**Exercise goal**
From the line containing "Volunteer (72, 2318)" down to the line containing "For employees (81, 2213)" in the records below, reproduce every line exactly, ends included, and omit all others.

───── Information shown ─────

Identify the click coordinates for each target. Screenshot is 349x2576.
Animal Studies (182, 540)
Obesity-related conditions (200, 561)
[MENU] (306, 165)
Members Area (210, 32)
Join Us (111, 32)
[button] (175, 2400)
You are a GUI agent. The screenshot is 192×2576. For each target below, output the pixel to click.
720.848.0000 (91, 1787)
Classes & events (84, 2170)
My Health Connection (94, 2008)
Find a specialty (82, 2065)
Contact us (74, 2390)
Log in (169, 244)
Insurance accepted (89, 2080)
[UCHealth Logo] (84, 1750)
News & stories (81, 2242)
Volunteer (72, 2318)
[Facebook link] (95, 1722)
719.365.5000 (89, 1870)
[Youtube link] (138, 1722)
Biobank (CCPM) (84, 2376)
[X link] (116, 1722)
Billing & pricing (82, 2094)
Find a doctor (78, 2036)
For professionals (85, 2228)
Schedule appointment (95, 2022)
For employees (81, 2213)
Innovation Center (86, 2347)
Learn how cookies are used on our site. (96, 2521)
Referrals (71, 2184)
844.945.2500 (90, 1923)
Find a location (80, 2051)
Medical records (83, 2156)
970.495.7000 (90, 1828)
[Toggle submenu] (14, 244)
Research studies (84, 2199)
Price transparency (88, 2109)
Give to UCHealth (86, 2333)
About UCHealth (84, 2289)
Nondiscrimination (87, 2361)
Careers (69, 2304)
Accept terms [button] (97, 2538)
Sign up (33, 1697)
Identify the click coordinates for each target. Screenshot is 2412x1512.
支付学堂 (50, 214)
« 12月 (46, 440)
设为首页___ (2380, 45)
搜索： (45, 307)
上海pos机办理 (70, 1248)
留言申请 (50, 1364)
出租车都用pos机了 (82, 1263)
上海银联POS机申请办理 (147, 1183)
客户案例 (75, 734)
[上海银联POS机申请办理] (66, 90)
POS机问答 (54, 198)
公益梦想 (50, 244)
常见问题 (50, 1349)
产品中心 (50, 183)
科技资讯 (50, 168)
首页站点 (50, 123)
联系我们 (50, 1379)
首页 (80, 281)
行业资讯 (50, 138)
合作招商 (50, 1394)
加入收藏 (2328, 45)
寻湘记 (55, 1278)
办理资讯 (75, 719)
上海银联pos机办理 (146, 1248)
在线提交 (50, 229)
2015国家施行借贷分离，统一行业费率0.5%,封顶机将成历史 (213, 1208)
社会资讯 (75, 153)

─────

**Solution to the exercise**
Volunteer (72, 2318)
[Facebook link] (95, 1722)
719.365.5000 (89, 1870)
[Youtube link] (138, 1722)
Biobank (CCPM) (84, 2376)
[X link] (116, 1722)
Billing & pricing (82, 2094)
Find a doctor (78, 2036)
For professionals (85, 2228)
Schedule appointment (95, 2022)
For employees (81, 2213)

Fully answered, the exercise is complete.